Compilation album by Merl Saunders and Jerry Garcia
- Released: May 23, 2006
- Recorded: 1971–1974
- Genres: Rock, jazz-rock, rhythm and blues
- Length: 78:04
- Label: Fantasy

Merl Saunders and Jerry Garcia chronology
| Legion of Mary: The Jerry Garcia Collection, Vol. 1 (2005) | Well-Matched: The Best of Merl Saunders & Jerry Garcia (2006) | Keystone Companions: The Complete 1973 Fantasy Recordings (2012) |

Merl Saunders chronology
| Live On Tour (2006) | Well-Matched: The Best of Merl Saunders & Jerry Garcia (2006) | Keystone Companions: The Complete 1973 Fantasy Recordings (2012) |

Jerry Garcia chronology
| Garcia Plays Dylan (2005) | Well-Matched: The Best of Merl Saunders & Jerry Garcia (2006) | Pure Jerry: Coliseum, Hampton, VA, November 9, 1991 (2006) |

= Well-Matched: The Best of Merl Saunders & Jerry Garcia =

Well-Matched: The Best of Merl Saunders & Jerry Garcia is a retrospective album by Merl Saunders and Jerry Garcia. It contains selections from six of their albums, along with one previously unreleased track, all recorded between 1971 and 1974. It was released on CD by Fantasy Records on May 23, 2006.

The albums excerpted on Well-Matched are Heavy Turbulence (released in 1972), Fire Up (1973), Live at Keystone (1973), Keystone Encores Volume I (1988), Keystone Encores Volume II (1988), and Keepers (1997).

==Critical reception==

On Allmusic, Steve Leggett said, "[Saunders and Garcia led a band] specializing in a graceful mix of jazz, R&B, blues, gospel, and light funk with hints of bop, fusion, and even reggae. Aside from the two-volume Live at Keystone (1973), most of the group's recorded output appeared on various Saunders releases on Fantasy Records, and this remarkably cohesive compilation picks key tracks from all of these, with roughly half of the set coming from the Keystone LPs. Garcia is in full flight here as a guitarist, with Saunders' soul-jazz organ giving things a wonderfully fluid feel, and the end result is a kind of laid-back West Coast jazz-rock that is very much the sum of its parts.

In Glide magazine, Shawn Donohue wrote, "... the music presented here is superb and will prove especially profound for those recreational fans that aren’t as familiar with the duo's past efforts. Garcia always seems to be musically smiling while he is onstage with Saunders, and his playing is precise while Saunders' keys babble along, coaxing Garcia to hit the right notes for maximum effect. It's quite a different ride from his Grateful Dead days. If you're new to this musical tag-team, grab this album as a jumping off point, you will not be disappointed."

◆ Source excerpt
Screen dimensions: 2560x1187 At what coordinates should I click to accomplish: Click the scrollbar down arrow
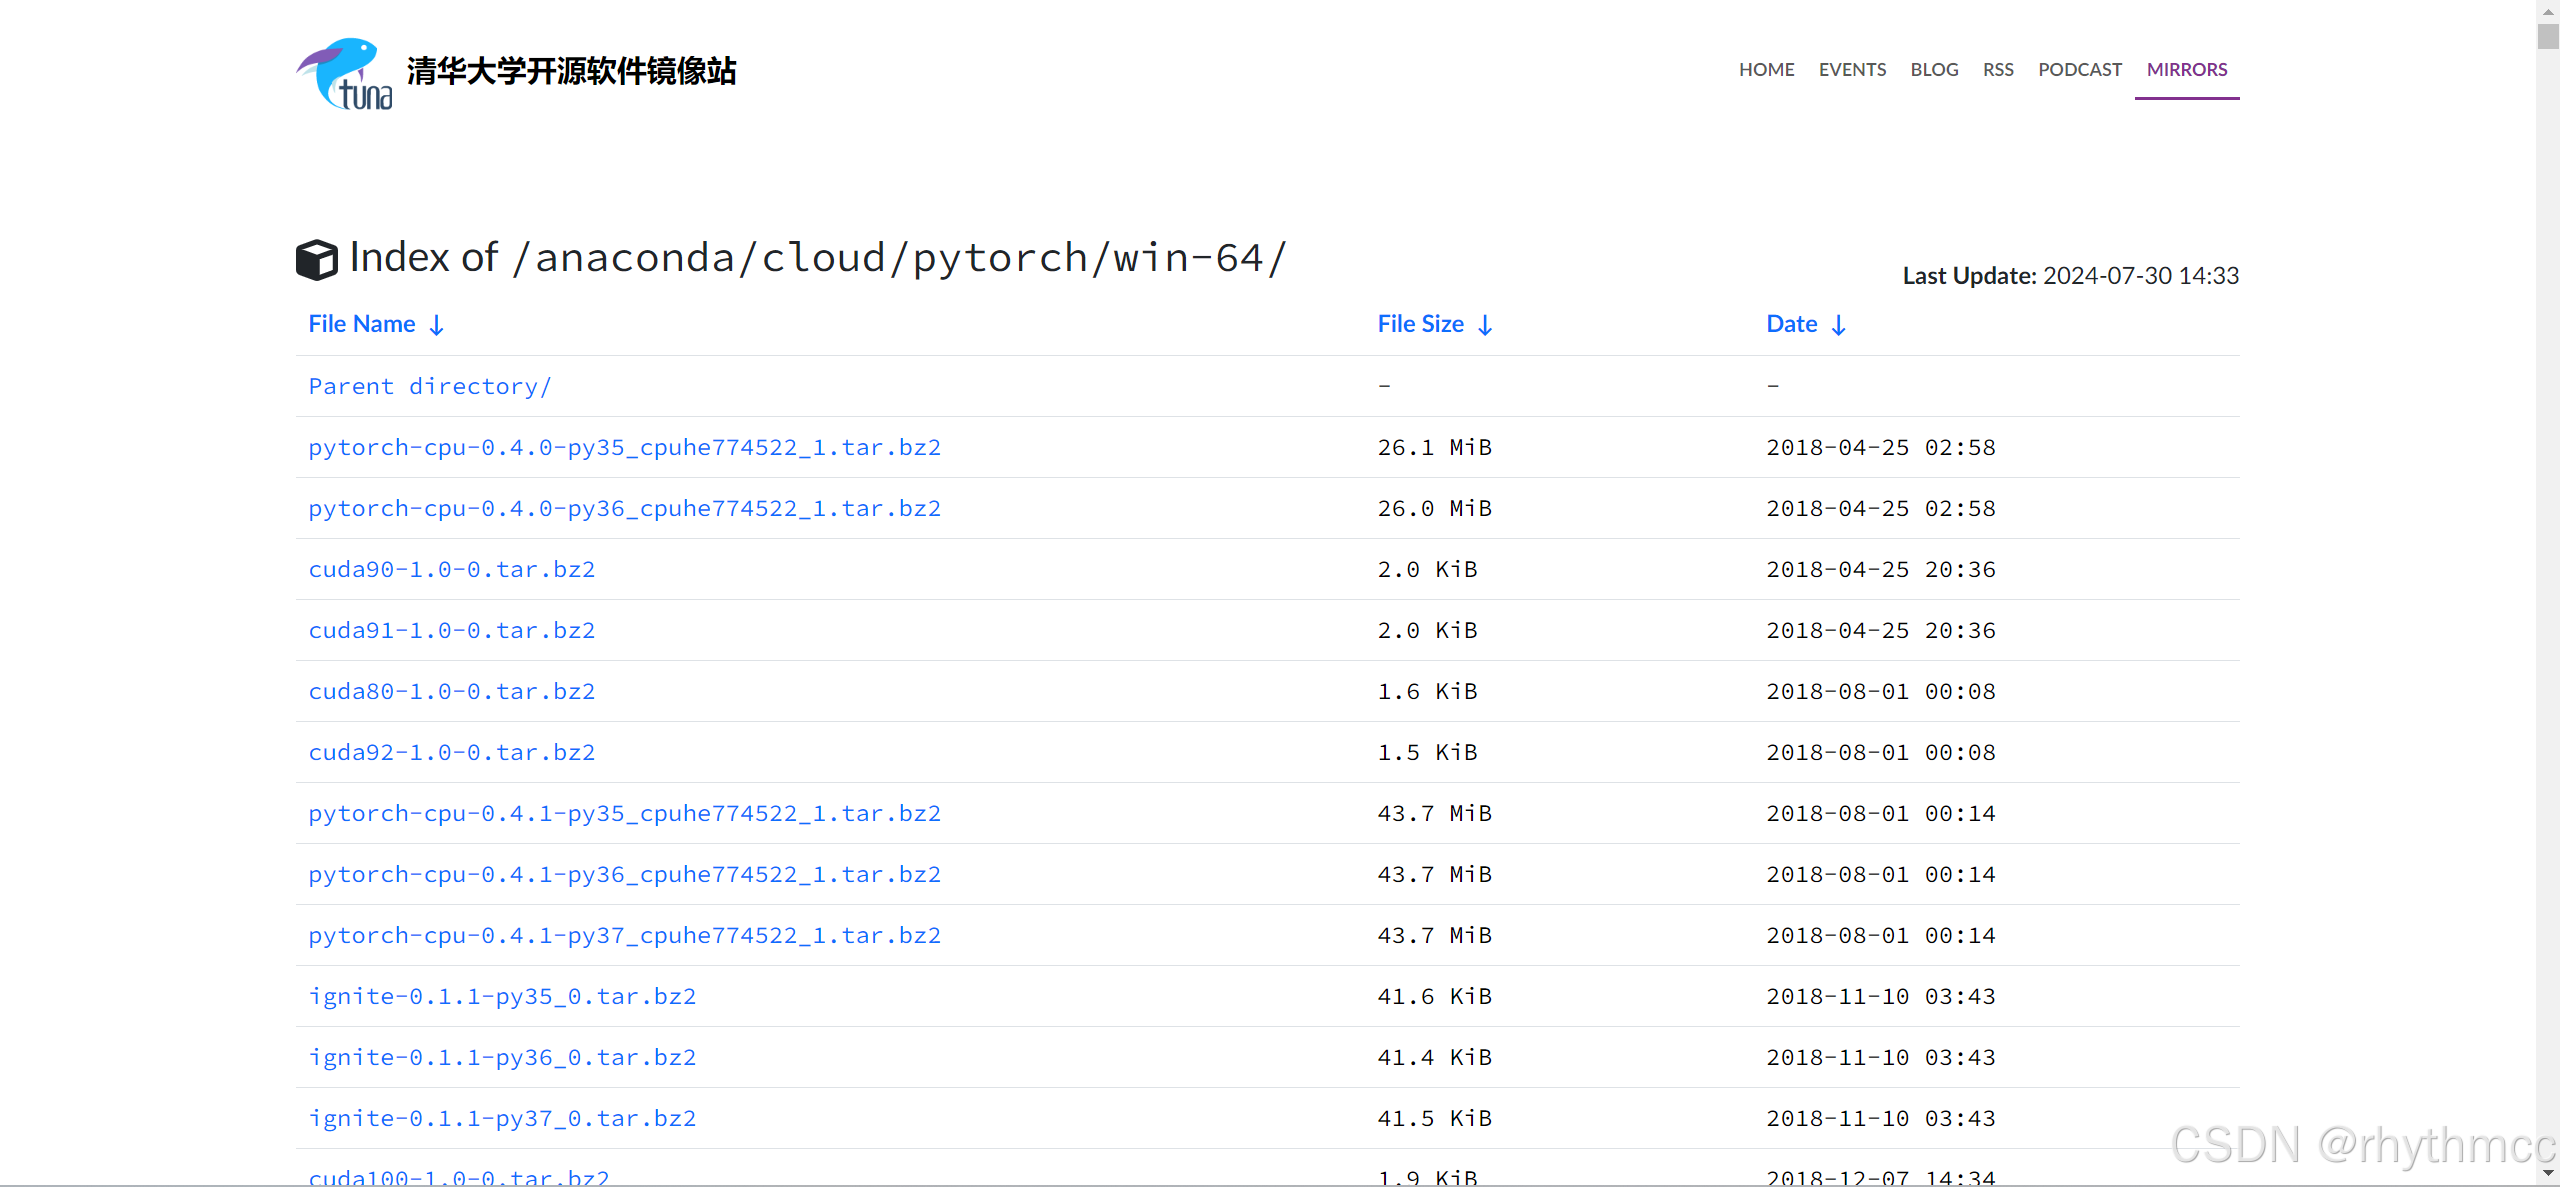pyautogui.click(x=2547, y=1172)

◆ Problems to work on
**1.** For the article on Well-Matched, decide whether each statement agrees with it: (a) the compilation was released on CD by Fantasy Records; (b) it includes two previously unreleased tracks; (c) Keepers was released in 1988. Answer yes or no for each and quote the deciding words.
**2.** Write the next part of the article on Well-Matched, picking up after its final sentence.

◆ Answers provided
**1.**
(a) Yes: "It was released on CD by Fantasy Records on May 23, 2006."
(b) No: "along with one previously unreleased track"
(c) No: "and Keepers (1997)"

**2.**
On Sea of Tranquility, Mike Blackburn said, "During that four to five year period, and under Saunder's loose Art Tatum based jazz tutelage, Garcia reined in his free flowing solo style somewhat, injecting some discipline and fire into his playing. The result was a Well-Matched collaboration indeed, resulting in this fiery yet harmonic display of musical expression. Of the bounty of work Jerry created outside the confines of the Dead (who were also arguably hitting their commercial peak during those early 70s), these jams and collaborations represent perhaps the very best."

Professional ratings
Review scores
| Source | Rating |
| Allmusic | Star |
| Glide | Star Half star |
| Sea of Tranquility | Star |

==Track listing==

| No. | Title | Writer(s) | Original album | Length |
|---|---|---|---|---|
| 1. | "Mystery Train" | Sam Phillips, Junior Parker | Keystone Encores | 11:32 |
| 2. | "Lonely Avenue" | Doc Pomus | Fire Up | 8:53 |
| 3. | "Merl's Tune" | Merl Saunders, John White | Keystone Encores | 13:32 |
| 4. | "Positively 4th Street" | Bob Dylan | Live at Keystone | 7:43 |
| 5. | "After Midnight" | JJ Cale | Fire Up | 5:03 |
| 6. | "Welcome to the Basement" | Saunders, Eddie Moore | Heavy Turbulence | 6:16 |
| 7. | "That's All Right" | Arthur Crudup | Keepers | 5:07 |
| 8. | "Space" | Saunders, Jerry Garcia, John Kahn, Bill Vitt | Live at Keystone | 3:51 |
| 9. | "I Second That Emotion" | Smokey Robinson, Al Cleveland | previously unreleased | 9:45 |
| 10. | "The Harder They Come" | Jimmy Cliff | Live at Keystone | 6:22 |

==Personnel==

===Musicians===
- Merl Saunders – keyboards, vocals
- Jerry Garcia – guitar, vocals
- John Kahn – bass
- Bill Vitt – drums on "Mystery Train", "Merl's Tune", "Positively 4th Street", "After Midnight", "Space", "I Second That Emotion", "The Harder They Come"
- Bill Kreutzmann – drums on "Lonely Avenue"
- The Hawkins Singers (Walter, Tramaine, Lynette, Feddie) – vocals on "Lonely Avenue"
- David Grisman – mandolin on "Positively Fourth Street" and "That's All Right"
- Tom Fogerty – guitar on "After Midnight", "Welcome to the Basement"
- Eddie Moore – drums on "Welcome to the Basement"
- Kenneth Nash – percussion on "Welcome to the Basement"
- Bob Drew – alto saxophone on "Welcome to the Basement"
- Tower of Power – horns on "Welcome to the Basement"
- Vassar Clements – fiddle on "That's All Right"
- E.W. Wainwright – drums on "That's All Right"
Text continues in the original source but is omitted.